As the primary rationale for treating with anti-CD4 is to deplete Tregs, we next examined whether targeted elimination of Foxp3+ Tregs was sufficient to induce a systemic CD8+ T cell response of the type afforded by anti-CD4. To selectively deplete Tregs, we administered diphtheria toxin (DT) to Foxp3-DTR mice and assessed the priming of pmel cells relative to wild-type (WT) untreated and CD4-depleted mice (figure 4A; online supplemental figure 5). While targeted Foxp3+ Treg depletion resulted in better control of primary tumors (online supplemental figure 6A), similar proportions of pmel cells accumulated in tumors of Treg-depleted and CD4-depleted mice (figure 4B). Furthermore, in TDLNs, Treg and CD4 depletion led to similar proportions of pmel cells (figure 4B), indicating that, in contrast to dual ICB treatment, Treg depletion is required for robust CD8+ T cell priming. However, targeted Foxp3+ Treg depletion did not promote pmel cell accumulation in spleen or skin (figure 4B), indicating that depletion of total CD4-expressing cells is required for systemic dissemination of tumor-specific CD8+ T cell responses. Treg depletion promoted polyclonal CD8+ T cell access to skin, but the absence of pmel cells in skin underscored the Ag-irrelevant nature of this response (figure 4C).
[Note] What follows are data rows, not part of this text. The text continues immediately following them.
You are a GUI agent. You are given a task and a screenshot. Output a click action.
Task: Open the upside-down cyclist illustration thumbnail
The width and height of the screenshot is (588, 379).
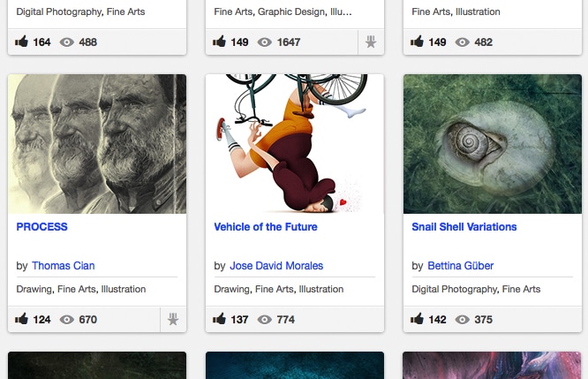click(x=295, y=144)
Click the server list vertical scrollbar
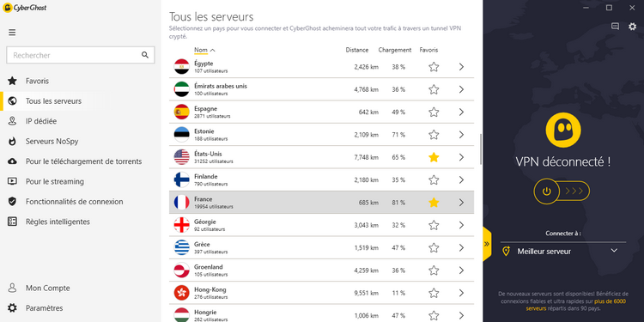This screenshot has height=322, width=644. point(481,149)
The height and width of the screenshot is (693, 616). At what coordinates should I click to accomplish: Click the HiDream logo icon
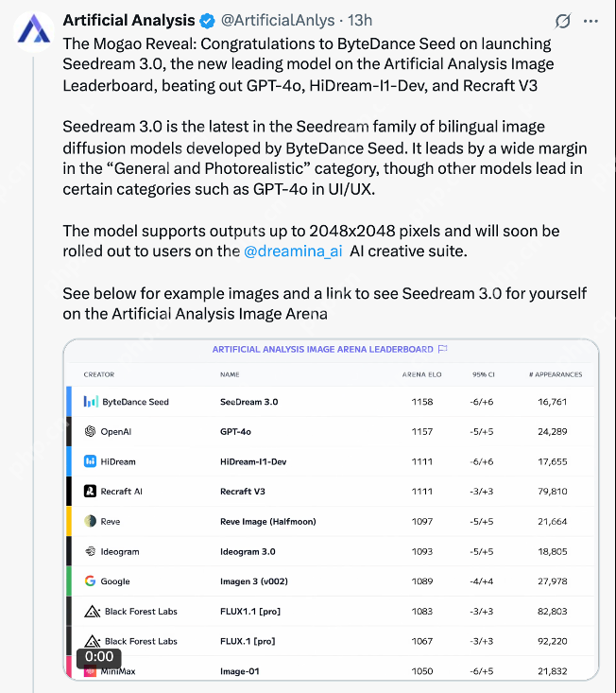pyautogui.click(x=91, y=461)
Finally, we investigated whether pmel cells primed in Treg depleted mice could persist as memory. As targeted Foxp3+ Treg depletion causes fatal autoimmunity in mice,35 only two mice survived 1 month following tumor excision. However, surviving mice neither developed vitiligo nor sustained detectable pmel cell populations (online supplemental figure 6B). Thus, the promotion of systemic and durable CD8+ T cell responses in tumor-bearing mice required the depletion of total CD4-expressing cells.
To confirm an immunosuppressive role for Ag-specific CD4+ T cells independent of anti-CD4 treatment, we separately implanted B16 tumors in RAG knockout mice that had been reconstituted with either polyclonal WT CD4+ T cells or TCR transgenic OTII T cells (figure 4D). In the latter group, both Tregs and Tconv cells were present, but neither could engage tumor Ag. Pmel cells were cotransferred to track the CD8+ T cell response (figure 4D). Pmel cell priming in TDLNs trended to be higher in mice with Ag-irrelevant OT-II CD4+ T cells, although the difference did not reach significance (figure 4E). Importantly, however, pmel cell responses in spleen and skin (figure 4E) and the proportion of total CD8+ T cells in skin and tumor (figure 4F) were significantly higher in mice reconstituted with OT-II as compared with WT CD4+ T cells. These data support the conclusion that antigen-specific CD4+ T cells naturally suppress the generation of tumor Ag-specific CD8+ T cell responses. Interestingly, the pmel cell proportion in tumors was not enhanced by the elimination of Ag-specific CD4+ T cells, consistent with our finding that anti-CD4 has a minimal effect on primary tumor growth and a greater effect on systemic immunity (figure 1B,C). Altogether, the above results demonstrate that the induction of tumor-specific CD8+ T cell priming on anti-CD4 treatment requires the elimination of antigen-specific Tconv responses, in addition to Tregs.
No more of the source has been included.